Martha A. Sandweiss is a historian of the United States, with particular interests in the history of the American West, visual culture, and public history. She received her B. A. (magna cum laude) from Harvard University and a Ph.D. in History from Yale University. She began her career as a photography curator at the Amon Carter Museum in Ft. Worth, TX, and later taught American Studies and History at Amherst College for twenty years before joining Princeton University as Professor of History in 2009. She is currently Professor emerita.

Sandweiss is the author or editor of numerous books on American history and photography. Her newest publication is The Girl in the Middle: A Recovered History of the American West (2025). Her previous publications include Passing Strange: A Gilded Age Tale of Love and Deception across the Color Line (2009), a finalist for the Los Angeles Times Book Prize in History and the National Book Critics Circle Award in Biography, and Print the Legend: Photography and the American West (2002), winner of the Organization of American Historians’ Ray Allen Billington Award for the best book in American frontier history and the William P. Clements Award. Her other works include Laura Gilpin: An Enduring Grace (1986), winner of the George Wittenborn Award for outstanding art book; the co-edited volume The Oxford History of the American West (1994), winner of the Western Heritage Award and the Caughey Western History Association prize for the outstanding book in western history; and the co-authored book Eyewitness to History: Prints and Daguerreotypes of the Mexican War (1989). She has also written widely on the use of photographs as historical sources and contributed to books on photographers Carleton Watkins, Eliot Porter, William Garnett and Carlotta Corpron.

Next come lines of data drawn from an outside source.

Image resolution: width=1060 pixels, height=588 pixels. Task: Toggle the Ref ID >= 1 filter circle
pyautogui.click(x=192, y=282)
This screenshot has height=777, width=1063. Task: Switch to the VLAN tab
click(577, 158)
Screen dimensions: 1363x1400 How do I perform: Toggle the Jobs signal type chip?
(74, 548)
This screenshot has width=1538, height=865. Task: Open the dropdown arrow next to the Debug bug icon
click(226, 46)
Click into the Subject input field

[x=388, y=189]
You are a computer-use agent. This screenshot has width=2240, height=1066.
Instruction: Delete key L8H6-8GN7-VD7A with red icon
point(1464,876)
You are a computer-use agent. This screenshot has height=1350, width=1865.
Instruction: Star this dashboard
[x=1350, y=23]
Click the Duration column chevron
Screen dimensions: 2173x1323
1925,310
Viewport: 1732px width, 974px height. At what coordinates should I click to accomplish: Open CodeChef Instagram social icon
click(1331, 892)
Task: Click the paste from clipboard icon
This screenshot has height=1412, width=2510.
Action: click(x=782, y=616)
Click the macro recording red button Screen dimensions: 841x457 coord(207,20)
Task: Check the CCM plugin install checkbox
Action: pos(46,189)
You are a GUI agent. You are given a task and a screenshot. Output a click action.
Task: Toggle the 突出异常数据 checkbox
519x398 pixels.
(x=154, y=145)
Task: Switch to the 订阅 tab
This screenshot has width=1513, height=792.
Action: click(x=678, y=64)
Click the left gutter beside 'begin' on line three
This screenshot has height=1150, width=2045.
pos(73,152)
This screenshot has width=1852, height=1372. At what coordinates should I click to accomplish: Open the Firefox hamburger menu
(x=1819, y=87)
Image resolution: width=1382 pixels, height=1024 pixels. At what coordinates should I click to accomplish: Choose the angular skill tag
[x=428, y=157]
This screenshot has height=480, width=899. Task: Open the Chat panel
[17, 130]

The founder and Director of the Princeton & Slavery Project, a collaborative public history project that explores the historical connections between the university and the institution of slavery, Sandweiss has taught a broad range of courses on the American West, narrative writing, public history, and historical archives. The recipient of grants from the National Endowment for the Humanities, the American Council of Learned Societies, and the Rockefeller Foundation, she has served on the boards of the Organization of American Historians, the American Antiquarian Society, and the Wheelwright Museum of the American Indian. She has also served as President of the Society of American Historians and the Western History Association.

She currently lives in Santa Fe, New Mexico.